__Texto de leitura__.
▬▬▬▬▬▬

João Batista Libânio sj

Terceiro Domingo da Quaresma


Sejamos solidários com os jovens em seus sofrimentos!
(Ex 3,1-8.13-15; Sl 102/103; 1Cor 10,1-6.10-12; Lc 13,1-9)
“Castigo de Deus por causa dos ritos idolátricos do vudu”. Esta foi a terrível leitura que um pastor estadunidense fez do terremoto que destruiu o Haiti e vitimou nossa conhecida doutora Zilda Arns.  Devemos perguntar a ele: o mesmo vale para o furacão Caterina, que há alguns anos arrasou parte dos EUA, e para o terromoto que destruiu uma região na Itália em plena semana-santa do ano 2009? Infelizmente nunca faltam pessoas que se comprazem em culpalizar as vítimas e alforriar os algozes, nem aquelas que se empenham em convencer-nos de que as tragédias que se multiplicam não passam de fatalidades imprevisíveis. E tem gente que, para desencorajar qualquer engajamento por um Outro Mundo, se esmera em recordar o destino trágico dos/as sonhadores/as e dos lutadores/as. Mas nos seguimos Jesus Cristo porque estamos dispostos/as a fazer-nos solidários/as com as pessoas em seus sofrimentos, especialmente com os jovens, um dos objetivos da Campanha da Fraternidade deste ano.
“Vou chegar mais perto para ver esta coisa estranha...”
Todos resistimos, mais ou menos, a encarar e dar nome aos males que nos rodeiam e com os quais às vezes colaboramos, direta ou indiretamente. Como ignorar sem culpa que os 300 maiores proprietários de terras do Brasil possuem o equivalente aos estados de São Paulo e Paraná juntos? E que mais de 30% do orçamento do Brasil é consumido pelo pagamento de juros da dívida pública, e só 11,73% vai para saúde, a educação,a habitação, a assistência social, a segurança e saneamento?

▬▬▬▬▬▬

__O que se pede__.
• 1. Liste todas as referências bíblicas indicadas entre parênteses no texto sobre o Terceiro Domingo da Quaresma.
• 2. Diga se cada afirmação a seguir está de acordo com o texto sobre o Terceiro Domingo da Quaresma, citando as palavras dele que decidem a resposta. (a) Um pastor estadunidense interpretou o terremoto no Haiti como castigo de Deus. (b) O terremoto que destruiu uma região na Itália aconteceu em 2010. (c) Menos de 10% do orçamento do Brasil vai para saúde, educação e outras áreas sociais.
• 3. Prossiga o texto sobre o Terceiro Domingo da Quaresma a partir da última frase apresentada.

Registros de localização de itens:

▬▬▬▬▬▬

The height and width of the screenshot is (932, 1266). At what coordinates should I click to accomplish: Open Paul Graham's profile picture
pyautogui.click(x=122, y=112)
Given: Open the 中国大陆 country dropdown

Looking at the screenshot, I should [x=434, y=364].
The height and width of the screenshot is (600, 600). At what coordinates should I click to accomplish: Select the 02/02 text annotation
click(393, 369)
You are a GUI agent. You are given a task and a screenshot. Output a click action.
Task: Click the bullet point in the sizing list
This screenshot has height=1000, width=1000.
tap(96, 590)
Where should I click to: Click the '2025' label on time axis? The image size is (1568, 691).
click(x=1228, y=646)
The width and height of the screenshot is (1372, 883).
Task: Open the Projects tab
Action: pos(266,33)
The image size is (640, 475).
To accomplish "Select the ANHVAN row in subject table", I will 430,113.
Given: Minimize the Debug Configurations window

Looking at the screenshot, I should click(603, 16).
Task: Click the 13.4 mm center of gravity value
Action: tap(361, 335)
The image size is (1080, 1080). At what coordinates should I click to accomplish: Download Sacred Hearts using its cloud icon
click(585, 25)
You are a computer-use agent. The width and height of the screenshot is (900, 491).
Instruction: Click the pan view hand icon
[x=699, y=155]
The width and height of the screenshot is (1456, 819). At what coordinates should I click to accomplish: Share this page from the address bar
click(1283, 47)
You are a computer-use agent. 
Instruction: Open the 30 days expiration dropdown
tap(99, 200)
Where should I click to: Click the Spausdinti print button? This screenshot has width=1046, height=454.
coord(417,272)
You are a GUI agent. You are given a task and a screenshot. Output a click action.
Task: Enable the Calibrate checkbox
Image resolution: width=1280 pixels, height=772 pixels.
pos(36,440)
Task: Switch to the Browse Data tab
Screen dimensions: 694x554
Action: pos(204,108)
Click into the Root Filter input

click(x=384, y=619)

▬▬▬▬▬▬

__Respostas por tarefa__.
• 1. Ex 3,1-8.13-15; Sl 102/103; 1Cor 10,1-6.10-12; Lc 13,1-9

• 2.
(a) Sim: "“Castigo de Deus por causa dos ritos idolátricos do vudu”. Esta foi a terrível leitura que um pastor estadunidense fez do terremoto que destruiu o Haiti".
(b) Não: "em plena semana-santa do ano 2009".
(c) Não: "só 11,73% vai para saúde".

• 3.
Para ver a realidade é preciso ter olhos perfeitos, mas isso não é suficiente. A realidade é dura e desafia os sentidos e a inteligência. O conhecimento e o reconhecimento dos fatos e das pessoas requer mais que inteligência: supõe abertura, sensibilidade, saída de si, conversão. Somos como Moisés que, num primeiro momento, só consegue ver ovelhas, pastagens, trabalho, interesses do sogro, projeto pessoal de vida. O máximo que consegue é deixar-se impressionar por algo que queima e não se extingue.
Deus irrompe na vida de Moisés a partir do sofrimento do seu povo, simbolizado no fogo. Deus chega dizendo, quase aos gritos, que está vendo a opressão do seu povo, que seus sofrimentos ferem seu coração e seus clamores ferem seus ouvidos, que desceu para fazê-lo subir. É como se Deus dissesse a Moisés: ‘E você não vê nada, não escuta nada?’ E nós, para onde voltamos nosso olhar e o que gostamos de escutar? “Escutando e compreendendo os gritos e clamores dos jovens, a Igreja é chamada não somente a evangelizar, mas também a ser evangelizada”, diz o Texto-Base da CF 3013 (cf. n° 3).
“Pensais que eram mais culpados do que qualquer outro?”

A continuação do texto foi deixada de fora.